After I calmed down about the flipping, my dreams about assigned sex dwindled and returned to the subject of water. In this year of quarantine, the key theme to all my deep-clean dreams has been water. Whether it be a flood, tsunami, swamp, lake, or canal, water seeps into my dreams. I’ve joked that this is a sign I am morphing into Shrek, but water is also the element of change and adaptation. Swamps are signs of significant psychological growth; it’s not uncommon for people in their late teens to early twenties to dream about them. In these growth dreams, in which I (ostensibly) unpacked myself, I stopped worrying about who I was and simply existed as an ethereal spectator of whichever watery waste I happened to be in. I filled space as a nonbinary self. I had thought the post-Reddit nightmares unpacked who I was, but instead they attacked it.

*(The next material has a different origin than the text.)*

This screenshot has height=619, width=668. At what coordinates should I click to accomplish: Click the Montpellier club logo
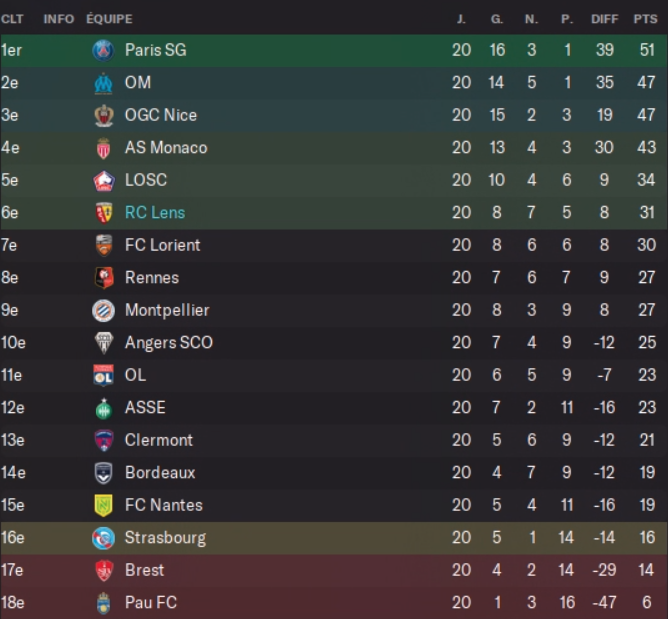[x=103, y=310]
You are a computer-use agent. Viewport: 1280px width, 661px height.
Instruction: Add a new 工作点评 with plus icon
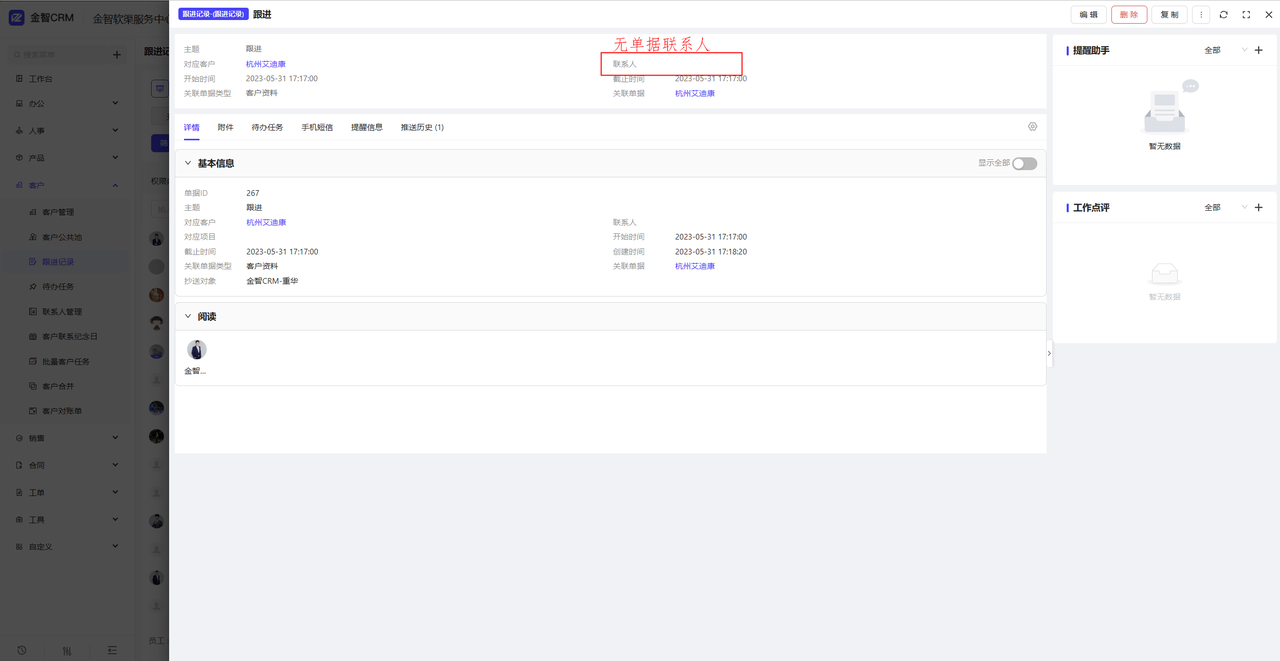point(1258,208)
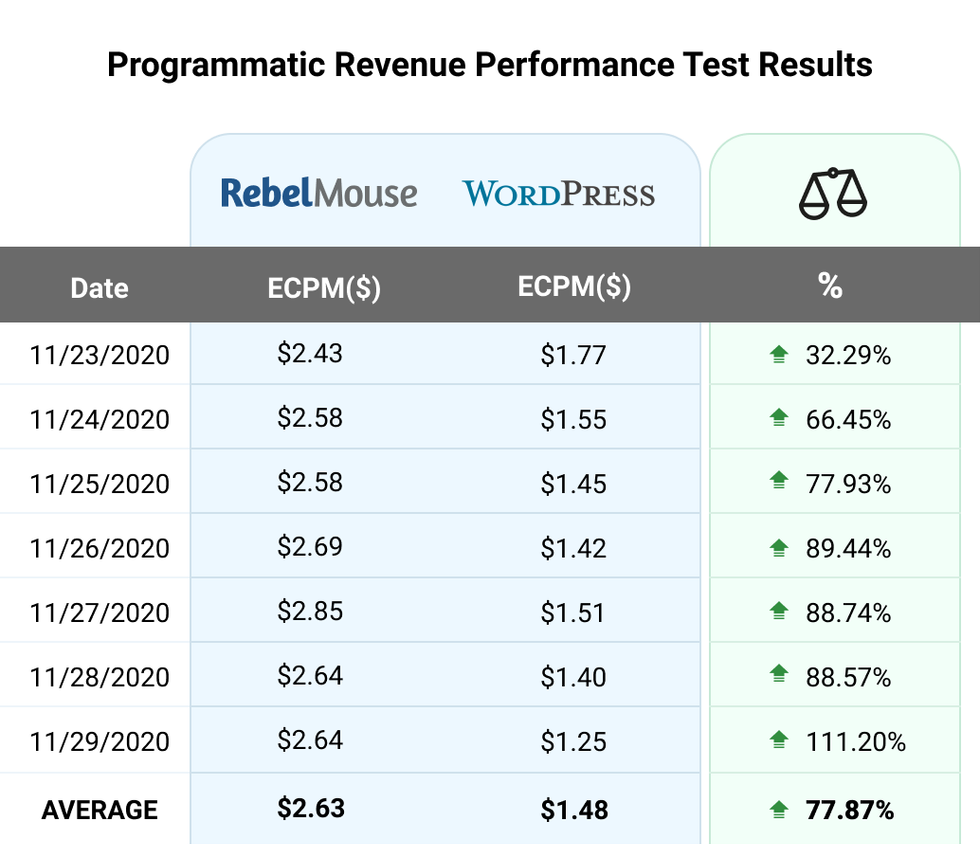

Training myself to lucid dream did, in some ways, help promote this sturdy sense of self and gender, but I attribute this to the fact that lucid dreaming techniques are common mental health tactics, rather than supposing that the dreams themselves played a major role. That said, I don’t want to discredit the work our minds do. Dreams are enigmas that we will never really understand—just like our minds, just like gender.